Omaha man from Ukraine concerned for family back home
OMAHA, Neb. (WOWT) - As tensions continue to rise on the Russia-Ukrainian border, American citizens with families in Ukraine are on edge.
Pavel Domnenko, who lives here in Omaha, is originally from western Ukraine, where his grandparents, aunts, uncles, and cousins are all still living.
“Two-three days ago the sentiment there was everything was OK. They were expecting a little bit of shelling here and there, but nothing to get your hairs raised,” Pavel Domnenko said.
Domnenko is staying in close contact with his family, checking in every few days as the situation changes minute by minute. He said that even though tensions are highest on the eastern side of the nation, he’s still concerned.

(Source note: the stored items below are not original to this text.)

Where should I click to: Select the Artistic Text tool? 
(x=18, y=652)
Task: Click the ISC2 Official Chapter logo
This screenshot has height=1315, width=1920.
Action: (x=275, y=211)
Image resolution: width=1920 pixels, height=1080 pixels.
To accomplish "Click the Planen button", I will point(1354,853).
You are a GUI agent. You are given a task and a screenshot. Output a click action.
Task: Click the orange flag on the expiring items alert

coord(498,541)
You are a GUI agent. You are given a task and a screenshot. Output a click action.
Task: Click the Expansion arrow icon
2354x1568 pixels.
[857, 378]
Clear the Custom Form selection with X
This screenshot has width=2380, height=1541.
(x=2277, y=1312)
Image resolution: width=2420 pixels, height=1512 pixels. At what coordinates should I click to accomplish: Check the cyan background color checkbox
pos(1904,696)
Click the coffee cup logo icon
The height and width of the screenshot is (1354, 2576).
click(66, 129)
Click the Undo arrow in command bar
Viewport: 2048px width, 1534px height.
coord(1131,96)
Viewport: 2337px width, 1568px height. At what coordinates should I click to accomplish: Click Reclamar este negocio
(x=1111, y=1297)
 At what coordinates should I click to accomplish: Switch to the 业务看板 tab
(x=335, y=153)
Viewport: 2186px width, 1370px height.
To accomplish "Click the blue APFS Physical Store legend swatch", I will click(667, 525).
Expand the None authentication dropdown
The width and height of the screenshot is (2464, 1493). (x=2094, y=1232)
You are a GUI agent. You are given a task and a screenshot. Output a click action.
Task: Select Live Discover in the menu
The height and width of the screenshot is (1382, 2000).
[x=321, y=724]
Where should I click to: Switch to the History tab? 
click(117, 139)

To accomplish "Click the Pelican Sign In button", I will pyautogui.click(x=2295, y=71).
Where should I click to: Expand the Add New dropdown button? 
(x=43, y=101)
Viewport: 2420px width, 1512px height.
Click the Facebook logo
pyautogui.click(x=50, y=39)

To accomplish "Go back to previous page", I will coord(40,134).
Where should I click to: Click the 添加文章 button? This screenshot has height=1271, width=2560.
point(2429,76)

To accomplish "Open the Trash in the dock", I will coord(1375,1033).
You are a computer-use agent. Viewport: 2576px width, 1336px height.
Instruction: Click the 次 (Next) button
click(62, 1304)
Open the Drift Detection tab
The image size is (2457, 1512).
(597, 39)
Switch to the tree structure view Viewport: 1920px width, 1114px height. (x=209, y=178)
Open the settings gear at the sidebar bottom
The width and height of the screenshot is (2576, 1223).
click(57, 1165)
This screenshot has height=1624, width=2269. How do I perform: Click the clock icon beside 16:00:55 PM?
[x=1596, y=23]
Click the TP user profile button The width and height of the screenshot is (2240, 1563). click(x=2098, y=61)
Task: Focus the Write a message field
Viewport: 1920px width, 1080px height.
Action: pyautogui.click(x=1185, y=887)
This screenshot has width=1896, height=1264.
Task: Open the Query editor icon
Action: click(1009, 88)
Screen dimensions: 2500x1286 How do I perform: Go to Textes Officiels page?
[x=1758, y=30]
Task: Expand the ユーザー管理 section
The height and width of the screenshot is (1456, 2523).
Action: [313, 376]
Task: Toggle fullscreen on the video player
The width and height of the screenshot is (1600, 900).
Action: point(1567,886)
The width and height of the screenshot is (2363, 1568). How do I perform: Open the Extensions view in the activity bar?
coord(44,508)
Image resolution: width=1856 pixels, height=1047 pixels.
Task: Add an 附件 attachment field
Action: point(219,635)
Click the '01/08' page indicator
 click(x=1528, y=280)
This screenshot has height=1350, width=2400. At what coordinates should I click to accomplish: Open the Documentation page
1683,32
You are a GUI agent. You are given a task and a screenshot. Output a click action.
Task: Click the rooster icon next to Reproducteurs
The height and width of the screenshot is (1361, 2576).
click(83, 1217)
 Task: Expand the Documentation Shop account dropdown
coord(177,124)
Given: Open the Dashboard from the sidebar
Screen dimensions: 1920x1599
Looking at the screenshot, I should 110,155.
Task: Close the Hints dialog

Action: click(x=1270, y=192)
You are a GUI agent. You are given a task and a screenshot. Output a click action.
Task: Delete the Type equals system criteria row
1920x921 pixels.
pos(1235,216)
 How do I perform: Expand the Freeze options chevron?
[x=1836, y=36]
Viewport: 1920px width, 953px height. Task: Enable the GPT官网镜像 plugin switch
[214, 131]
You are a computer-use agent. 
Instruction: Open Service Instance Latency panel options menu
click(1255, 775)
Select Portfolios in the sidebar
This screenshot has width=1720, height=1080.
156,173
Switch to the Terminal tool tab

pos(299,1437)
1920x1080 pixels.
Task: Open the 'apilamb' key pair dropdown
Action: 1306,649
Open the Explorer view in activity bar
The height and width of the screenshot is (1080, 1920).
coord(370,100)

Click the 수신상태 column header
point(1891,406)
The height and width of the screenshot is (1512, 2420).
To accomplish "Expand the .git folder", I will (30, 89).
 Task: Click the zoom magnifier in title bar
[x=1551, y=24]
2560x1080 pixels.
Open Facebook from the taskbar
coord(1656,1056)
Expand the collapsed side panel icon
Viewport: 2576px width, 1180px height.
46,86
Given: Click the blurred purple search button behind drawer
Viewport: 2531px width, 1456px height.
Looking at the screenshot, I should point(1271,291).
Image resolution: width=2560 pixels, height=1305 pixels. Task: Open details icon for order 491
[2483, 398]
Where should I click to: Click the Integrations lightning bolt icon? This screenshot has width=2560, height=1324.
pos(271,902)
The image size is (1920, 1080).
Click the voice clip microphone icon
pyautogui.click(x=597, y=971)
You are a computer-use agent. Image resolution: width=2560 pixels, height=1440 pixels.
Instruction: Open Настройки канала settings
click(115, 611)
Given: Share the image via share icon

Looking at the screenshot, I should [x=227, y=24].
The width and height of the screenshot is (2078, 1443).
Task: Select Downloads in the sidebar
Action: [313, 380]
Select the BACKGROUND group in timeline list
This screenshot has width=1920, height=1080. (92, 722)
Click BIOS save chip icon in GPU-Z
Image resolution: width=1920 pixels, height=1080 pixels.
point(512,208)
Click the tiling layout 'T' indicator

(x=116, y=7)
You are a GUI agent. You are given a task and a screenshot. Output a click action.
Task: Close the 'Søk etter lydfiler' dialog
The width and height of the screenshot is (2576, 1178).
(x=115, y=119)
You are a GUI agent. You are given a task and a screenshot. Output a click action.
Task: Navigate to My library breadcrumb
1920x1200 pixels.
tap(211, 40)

“Now everyone seems to be mobilizing,” he said. “Everyone seems to be headed to the eastern front, and we still don’t know what the actual situation is.”
Domnenko said that with so many different news outlets reporting different things about the ongoing crisis, it’s difficult to know what’s happening in real-time.
“I read a lot of Ukrainian newspapers online, and a lot of it is about them being out on the front lines; but they just cherrypick what they want to showcase,” he said.
UNO political science professor Jody Neathery-Castro said that confusion is there is because there is a lot of information coming from different places. She said the Ukrainians don’t have a free press — it’s state-run — and the people there are hearing information coming directly from Russia.
“It’s actually been an active campaign on the part of Russia to manage the media coverage that the Ukrainians do get and to put their narrative out as the narrative,” Neathery-Castro said.
Domnenko said that while uncertainty still looms, the Ukrainian people are tough and have been in many similar situations in the past.